---
title: "Enabling GPU Acceleration"
id: enabling-gpu-acceleration
slug: "/enabling-gpu-acceleration"
description: "Speed up your Haystack application by engaging the GPU."
---
import ClickableImage from "@site/src/components/ClickableImage";
# Enabling GPU Acceleration
Speed up your Haystack application by engaging the GPU.
The Transformer models used in Haystack are designed to be run on GPU-accelerated hardware. The steps for GPU acceleration setup depend on the environment that you're working in.
Once you have GPU enabled on your machine, you can set the `device` on which a given model for a component is loaded.
For example, to load a model for the `HuggingFaceLocalGenerator`, set `device="ComponentDevice.from_single(Device.gpu(id=0))` or `device = ComponentDevice.from_str("cuda:0")` when initializing.
You can find more information on the [Device management](../concepts/device-management.mdx) page.
### Enabling the GPU in Linux
1. Ensure that you have a fitting version of NVIDIA CUDA installed. To learn how to install CUDA, see the [NVIDIA CUDA Guide for Linux](https://docs.nvidia.com/cuda/cuda-installation-guide-linux/index.html).
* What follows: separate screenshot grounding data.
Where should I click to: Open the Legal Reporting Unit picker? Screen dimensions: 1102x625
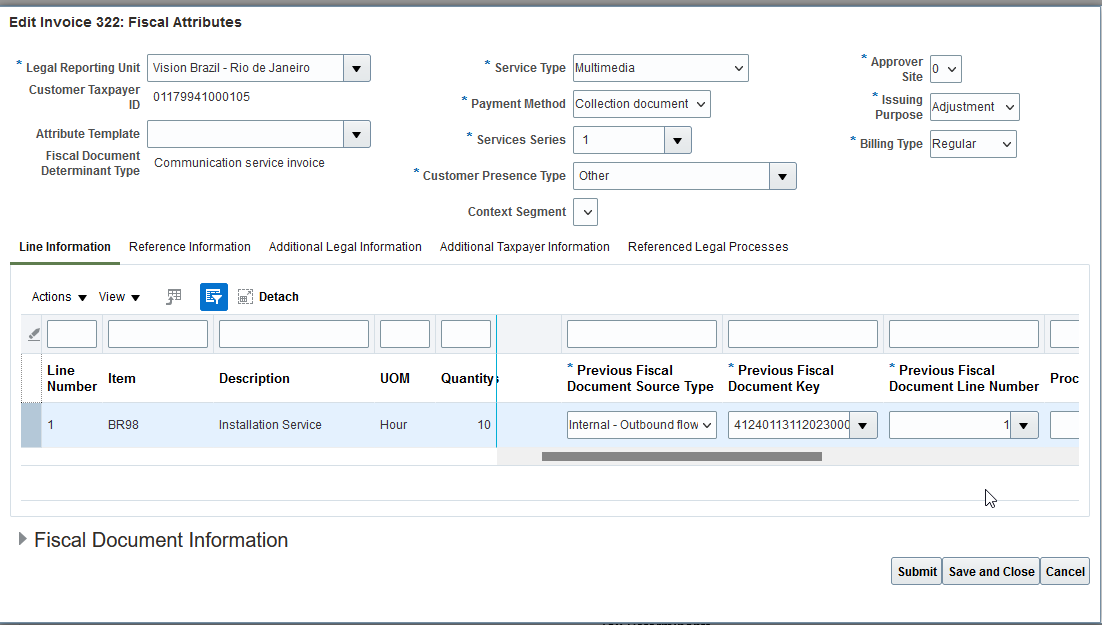click(356, 67)
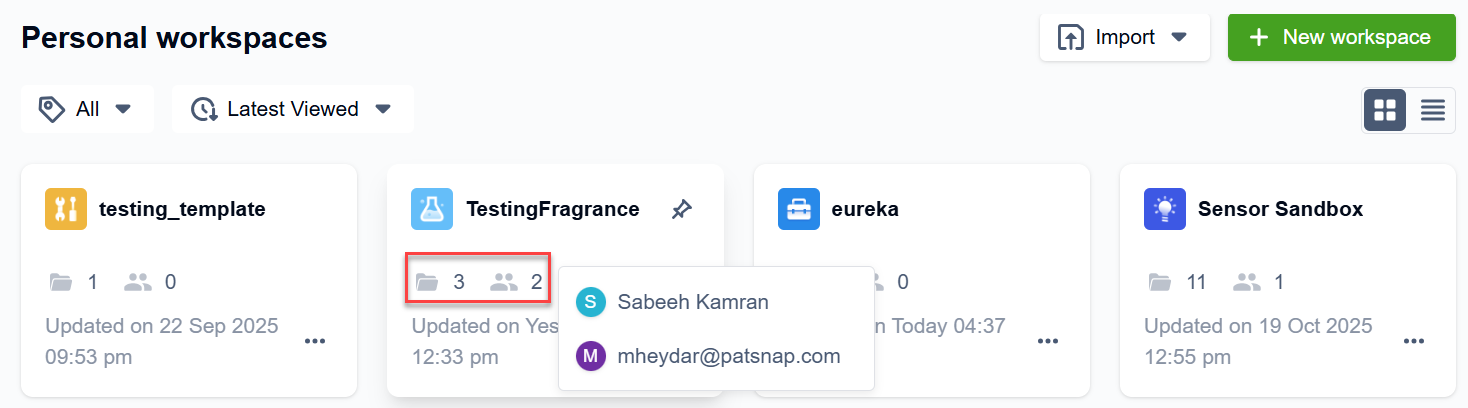Click the members icon on TestingFragrance card

tap(504, 282)
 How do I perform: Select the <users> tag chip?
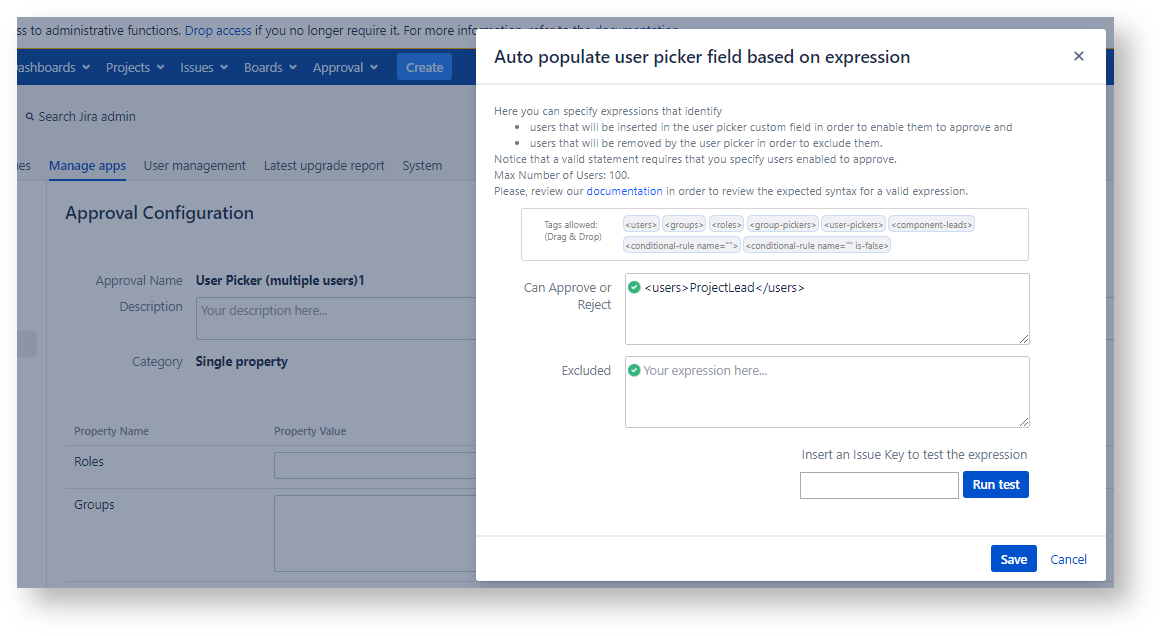click(641, 225)
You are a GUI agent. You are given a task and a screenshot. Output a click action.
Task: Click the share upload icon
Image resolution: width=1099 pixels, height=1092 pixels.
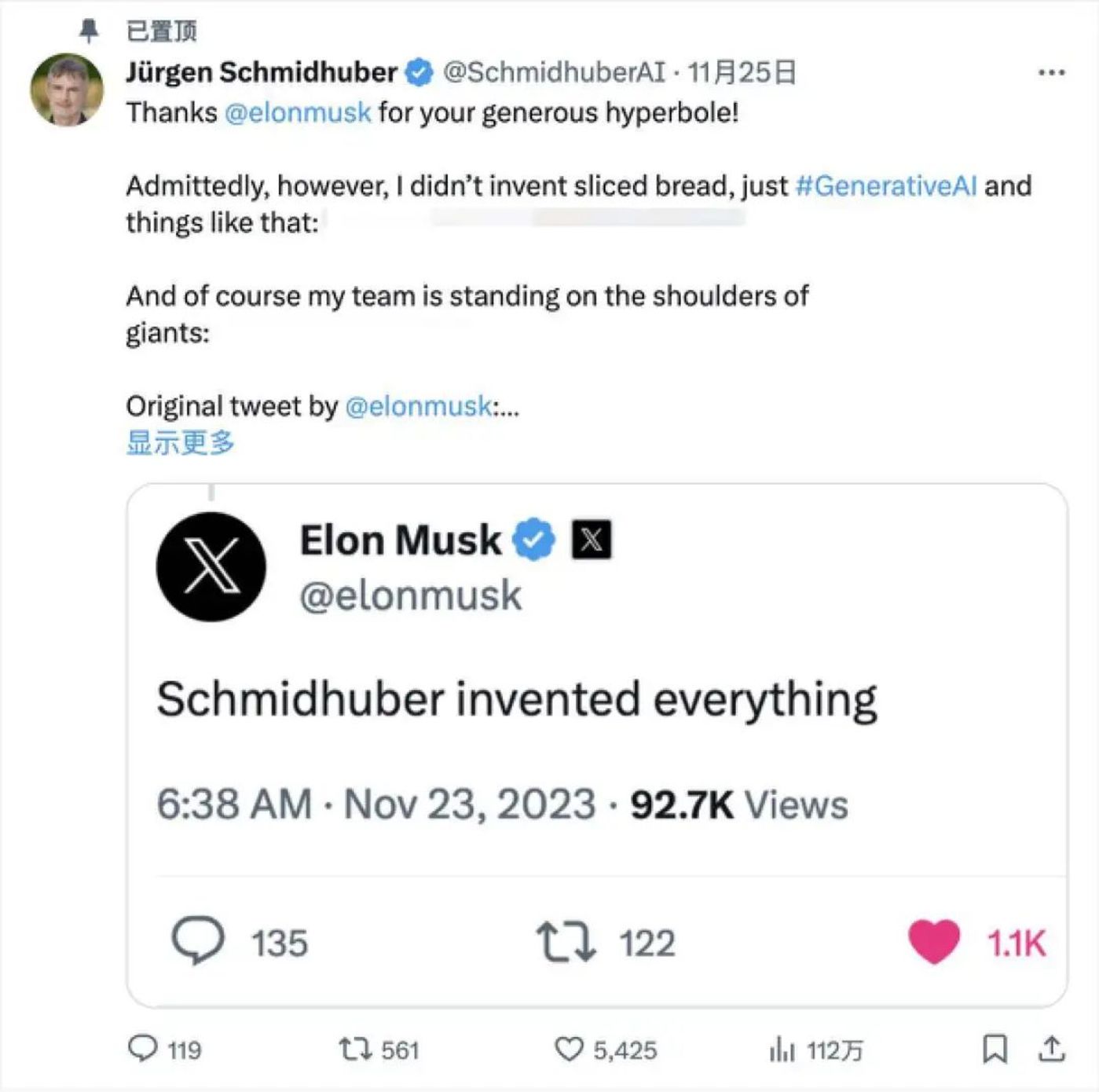[1051, 1049]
2. Run the `nvidia-smi`in the command line to check if the GPU is enabled. If the GPU is enabled, the output shows a list of available GPUs and their memory usage:
### Enabling the GPU in Colab
1. In your Colab environment, select **Runtime>Change Runtime type**.
2. Choose **Hardware accelerator>GPU**.
3. To check if the GPU is enabled, run:
```python python
%%bash
nvidia-smi
```
The output should show the GPUs available and their usage.